Shawn Hallinan and Wayne Harej are longtime City of Chicago police officers and were members in good standing of the City’s police union, Lodge 7 of the Fraternal Order of Police. Hallinan and Harej were opposed to the policies of Lodge 7’s president, Mark Donahue. During the March 2005 election cycle, Hallinan and Harej formed an opposition slate of 20 candidates to oppose Donahue and the incumbent officers.
During the course of the campaign, Hallinan and Harej alleged that Donahue had under-reported his salary on a report filed with the Attorney General.
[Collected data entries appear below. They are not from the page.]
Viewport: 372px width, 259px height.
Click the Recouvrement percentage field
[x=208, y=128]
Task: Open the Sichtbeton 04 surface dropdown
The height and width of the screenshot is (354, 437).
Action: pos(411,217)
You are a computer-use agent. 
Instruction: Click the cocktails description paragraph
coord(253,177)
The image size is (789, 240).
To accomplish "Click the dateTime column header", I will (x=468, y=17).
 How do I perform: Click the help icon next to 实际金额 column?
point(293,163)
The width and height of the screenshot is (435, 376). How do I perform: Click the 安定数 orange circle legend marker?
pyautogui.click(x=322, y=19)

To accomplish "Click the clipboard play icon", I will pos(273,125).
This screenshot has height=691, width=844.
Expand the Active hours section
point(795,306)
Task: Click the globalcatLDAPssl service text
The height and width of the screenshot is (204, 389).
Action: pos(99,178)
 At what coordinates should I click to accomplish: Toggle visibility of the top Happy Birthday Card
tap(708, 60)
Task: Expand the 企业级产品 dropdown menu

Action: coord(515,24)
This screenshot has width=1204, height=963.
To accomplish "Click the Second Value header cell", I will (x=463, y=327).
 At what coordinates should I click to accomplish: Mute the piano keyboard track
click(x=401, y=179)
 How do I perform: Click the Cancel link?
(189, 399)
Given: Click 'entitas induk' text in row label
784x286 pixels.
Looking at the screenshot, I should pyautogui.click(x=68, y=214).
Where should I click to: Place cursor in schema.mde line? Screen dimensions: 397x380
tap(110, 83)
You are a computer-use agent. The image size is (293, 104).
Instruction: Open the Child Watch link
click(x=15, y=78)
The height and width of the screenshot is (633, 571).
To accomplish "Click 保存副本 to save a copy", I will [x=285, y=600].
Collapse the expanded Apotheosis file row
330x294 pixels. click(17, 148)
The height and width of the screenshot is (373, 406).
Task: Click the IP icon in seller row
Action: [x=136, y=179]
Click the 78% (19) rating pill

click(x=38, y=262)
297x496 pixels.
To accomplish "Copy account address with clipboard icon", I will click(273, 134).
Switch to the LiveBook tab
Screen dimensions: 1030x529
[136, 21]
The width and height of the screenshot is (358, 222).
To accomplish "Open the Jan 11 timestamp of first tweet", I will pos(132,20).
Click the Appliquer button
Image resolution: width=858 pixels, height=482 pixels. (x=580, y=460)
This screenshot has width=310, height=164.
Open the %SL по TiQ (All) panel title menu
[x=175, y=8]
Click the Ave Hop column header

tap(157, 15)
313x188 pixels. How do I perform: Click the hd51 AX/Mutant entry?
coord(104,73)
The under-reporting issue became a major one in the campaign, and Hallinan and Harej discussed the error among Union members and publicly, including with the media.
Soon after the March 25 election, Lodge 7 filed disciplinary charges against Hallinan and Harej. After hearings before a Lodge 7 panel, the executive board of Lodge 7 expelled Hallinan and Harej from membership of Lodge 7.
Hallinan and Harej filed a federal court lawsuit against both the City and Lodge 7, alleging a variety of claims. A federal court of appeals recently dismissed the lawsuit, finding that Hallinan and Harej had not alleged an adequate violation of federal law.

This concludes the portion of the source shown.